Personal information
- Full name: Vincenzo Sicignano
- Date of birth: 8 July 1974 (age 52)
- Place of birth: Pompei, Italy
- Height: 1.88 m (6 ft 2 in)
- Position: Goalkeeper

Team information
- Current team: Beşiktaş (goalkeeping coach)

Youth career
- 1993–1994: Palermo

Senior career*
- Years: Team / Apps / (Gls)
- 1994–2003: Palermo / 182 / (0)
- 2003: Parma / 1 / (0)
- 2004–2006: Lecce / 78 / (0)
- 2006–2008: Chievo / 17 / (0)
- 2007–2008: → Frosinone (loan) / 37 / (0)
- 2008–2011: Frosinone / 75 / (0)
- 2011–2012: Barletta / 13 / (0)
- Total:  / 403 / (0)

= Vincenzo Sicignano =

Italian footballer and coach

Vincenzo Sicignano (born 8 July 1974 in Pompei, Province of Naples) is an Italian former football goalkeeper turned coach. He is currently working as goalkeeping coach for Turkish Süper Lig side Beşiktaş.

==Playing career==
Unlike other footballers from Naples who started their career at Napoli, he started his career at the Sicilian club Palermo.

He left Palermo to join Parma in summer 2003. He made his debut for Parma replacing Sébastien Frey at half-time against Red Bull Salzburg on 6 November 2003. He made his Serie A debut in the 0–0 draw against Milan three days later. He also started the return leg against Salzburg, which Parma won 5–0 at home.

After his only Serie A appearance, and two more in the 2003–04 UEFA Cup, Sicignano joined Lecce on loan on 16 January 2004, which became a permanent deal.

After Lecce were relegated from Serie A, Sicignano joined ChievoVerona in the summer of 2006. He played two out of two qualifying matches in the 2006–07 UEFA Champions League and one out of two in the 2006–07 UEFA Cup; later in the season, he lost his place in the starting lineup to Lorenzo Squizzi. He played the 2007-08 season with Frosinone, being transferred from Chievo in a loan (exchange with Massimo Zappino) deal.

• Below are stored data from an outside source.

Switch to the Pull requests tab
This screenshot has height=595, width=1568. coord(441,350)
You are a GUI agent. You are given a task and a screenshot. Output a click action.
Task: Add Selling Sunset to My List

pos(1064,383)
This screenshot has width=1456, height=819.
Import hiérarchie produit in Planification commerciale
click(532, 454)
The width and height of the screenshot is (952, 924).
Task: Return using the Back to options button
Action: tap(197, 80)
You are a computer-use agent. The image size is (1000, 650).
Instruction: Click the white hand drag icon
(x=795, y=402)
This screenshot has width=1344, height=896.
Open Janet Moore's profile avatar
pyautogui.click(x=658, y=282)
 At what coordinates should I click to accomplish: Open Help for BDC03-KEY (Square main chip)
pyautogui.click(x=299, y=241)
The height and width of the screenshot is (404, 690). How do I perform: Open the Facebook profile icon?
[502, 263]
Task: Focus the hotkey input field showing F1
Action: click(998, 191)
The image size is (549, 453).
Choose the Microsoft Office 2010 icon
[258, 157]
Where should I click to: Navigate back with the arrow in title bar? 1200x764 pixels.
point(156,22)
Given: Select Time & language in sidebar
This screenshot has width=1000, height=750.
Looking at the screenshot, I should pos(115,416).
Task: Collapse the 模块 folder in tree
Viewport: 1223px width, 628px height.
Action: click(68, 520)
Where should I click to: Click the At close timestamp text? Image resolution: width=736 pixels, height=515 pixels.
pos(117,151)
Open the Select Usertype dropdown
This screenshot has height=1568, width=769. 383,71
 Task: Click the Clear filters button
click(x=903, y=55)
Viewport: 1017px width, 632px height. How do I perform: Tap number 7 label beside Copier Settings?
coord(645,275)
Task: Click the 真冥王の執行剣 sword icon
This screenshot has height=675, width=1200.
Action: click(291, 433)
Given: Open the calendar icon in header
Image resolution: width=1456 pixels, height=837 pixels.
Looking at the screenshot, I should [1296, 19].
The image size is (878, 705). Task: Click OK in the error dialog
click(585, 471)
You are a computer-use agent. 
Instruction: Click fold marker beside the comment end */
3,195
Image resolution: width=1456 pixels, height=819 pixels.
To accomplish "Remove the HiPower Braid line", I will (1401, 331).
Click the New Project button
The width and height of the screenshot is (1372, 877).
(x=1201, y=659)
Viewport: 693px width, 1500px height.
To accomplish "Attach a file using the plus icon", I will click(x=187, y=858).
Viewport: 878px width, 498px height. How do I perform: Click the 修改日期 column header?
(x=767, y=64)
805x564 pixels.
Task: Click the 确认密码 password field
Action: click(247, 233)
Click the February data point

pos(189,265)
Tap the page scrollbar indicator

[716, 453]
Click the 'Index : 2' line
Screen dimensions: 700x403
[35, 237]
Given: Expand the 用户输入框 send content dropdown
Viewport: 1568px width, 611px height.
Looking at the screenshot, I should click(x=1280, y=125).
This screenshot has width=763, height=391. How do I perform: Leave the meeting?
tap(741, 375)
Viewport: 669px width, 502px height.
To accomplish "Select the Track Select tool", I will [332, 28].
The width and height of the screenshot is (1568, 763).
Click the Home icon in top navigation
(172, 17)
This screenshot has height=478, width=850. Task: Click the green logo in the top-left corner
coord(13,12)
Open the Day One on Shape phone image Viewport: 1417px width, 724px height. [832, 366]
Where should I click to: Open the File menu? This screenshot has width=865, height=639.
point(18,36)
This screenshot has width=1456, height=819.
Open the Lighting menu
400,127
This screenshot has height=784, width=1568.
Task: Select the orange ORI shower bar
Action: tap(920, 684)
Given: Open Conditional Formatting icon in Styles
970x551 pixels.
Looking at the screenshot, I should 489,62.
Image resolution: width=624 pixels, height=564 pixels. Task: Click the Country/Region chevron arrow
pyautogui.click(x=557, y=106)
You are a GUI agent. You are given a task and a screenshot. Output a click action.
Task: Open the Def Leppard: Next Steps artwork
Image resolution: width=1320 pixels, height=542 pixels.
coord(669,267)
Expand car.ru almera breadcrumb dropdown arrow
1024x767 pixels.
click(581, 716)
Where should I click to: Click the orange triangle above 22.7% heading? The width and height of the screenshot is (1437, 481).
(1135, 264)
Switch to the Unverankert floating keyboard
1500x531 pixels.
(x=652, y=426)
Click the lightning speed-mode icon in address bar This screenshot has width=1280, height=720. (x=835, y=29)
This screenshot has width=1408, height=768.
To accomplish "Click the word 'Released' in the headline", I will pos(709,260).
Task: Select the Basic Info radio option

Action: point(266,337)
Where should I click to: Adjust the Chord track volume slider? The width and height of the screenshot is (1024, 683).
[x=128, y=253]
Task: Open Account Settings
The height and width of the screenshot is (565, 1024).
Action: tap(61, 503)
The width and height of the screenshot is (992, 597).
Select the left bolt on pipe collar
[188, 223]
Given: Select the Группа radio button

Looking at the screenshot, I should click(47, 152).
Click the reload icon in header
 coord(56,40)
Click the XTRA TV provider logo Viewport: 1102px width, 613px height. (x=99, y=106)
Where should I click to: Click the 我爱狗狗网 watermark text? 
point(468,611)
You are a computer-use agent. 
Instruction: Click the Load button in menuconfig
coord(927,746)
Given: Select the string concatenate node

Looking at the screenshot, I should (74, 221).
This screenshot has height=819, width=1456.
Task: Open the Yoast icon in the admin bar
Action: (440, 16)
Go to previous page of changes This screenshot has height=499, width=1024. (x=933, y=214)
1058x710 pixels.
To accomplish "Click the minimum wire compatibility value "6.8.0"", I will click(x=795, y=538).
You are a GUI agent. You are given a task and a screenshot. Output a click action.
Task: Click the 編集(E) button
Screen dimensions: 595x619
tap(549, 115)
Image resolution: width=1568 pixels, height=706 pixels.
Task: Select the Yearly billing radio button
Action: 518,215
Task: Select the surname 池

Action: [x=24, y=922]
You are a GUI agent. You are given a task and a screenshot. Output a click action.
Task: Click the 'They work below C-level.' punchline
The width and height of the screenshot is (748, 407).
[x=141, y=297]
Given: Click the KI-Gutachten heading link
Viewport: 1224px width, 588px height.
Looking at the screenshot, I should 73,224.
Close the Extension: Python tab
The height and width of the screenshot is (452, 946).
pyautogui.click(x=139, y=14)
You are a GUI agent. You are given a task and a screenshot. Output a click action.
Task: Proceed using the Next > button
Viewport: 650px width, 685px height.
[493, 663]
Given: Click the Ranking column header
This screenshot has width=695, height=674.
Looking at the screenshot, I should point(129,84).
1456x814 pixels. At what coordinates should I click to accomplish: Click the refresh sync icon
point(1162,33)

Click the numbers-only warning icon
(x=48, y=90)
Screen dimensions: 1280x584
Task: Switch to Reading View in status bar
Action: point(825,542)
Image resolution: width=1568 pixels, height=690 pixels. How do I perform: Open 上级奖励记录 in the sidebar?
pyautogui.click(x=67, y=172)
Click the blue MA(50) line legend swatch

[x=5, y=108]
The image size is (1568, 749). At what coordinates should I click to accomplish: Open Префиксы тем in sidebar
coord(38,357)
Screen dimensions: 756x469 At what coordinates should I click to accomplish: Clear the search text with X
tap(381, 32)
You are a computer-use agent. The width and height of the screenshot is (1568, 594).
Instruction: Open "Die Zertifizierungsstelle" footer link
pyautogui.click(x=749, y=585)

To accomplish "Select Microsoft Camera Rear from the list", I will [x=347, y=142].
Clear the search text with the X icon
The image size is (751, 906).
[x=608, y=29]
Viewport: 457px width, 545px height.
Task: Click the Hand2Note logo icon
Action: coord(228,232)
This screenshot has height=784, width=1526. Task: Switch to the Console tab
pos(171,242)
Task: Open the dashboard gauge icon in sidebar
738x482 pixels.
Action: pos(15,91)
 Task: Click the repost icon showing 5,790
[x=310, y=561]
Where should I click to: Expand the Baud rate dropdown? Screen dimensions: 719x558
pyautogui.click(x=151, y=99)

In summer 2008, he was signed outright, but he just played 20 games, being challenged by Pierluigi Frattali for first choice. He became more of a regular in 2009, when he was featured in 33 league games (out of 42). In 2010, he played only 22 games.

He left Frosinone in 2011, after the club suffered relegation from Serie B, to join Barletta in the Lega Pro Prima Divisione league.

==Post-playing and coaching career==
After retiring in 2012, Sicignano accepted to return at his former club Palermo as goalkeeping coach of the Under-19 Primavera youth team. He was subsequently promoted to first team goalkeeping coach in June 2015.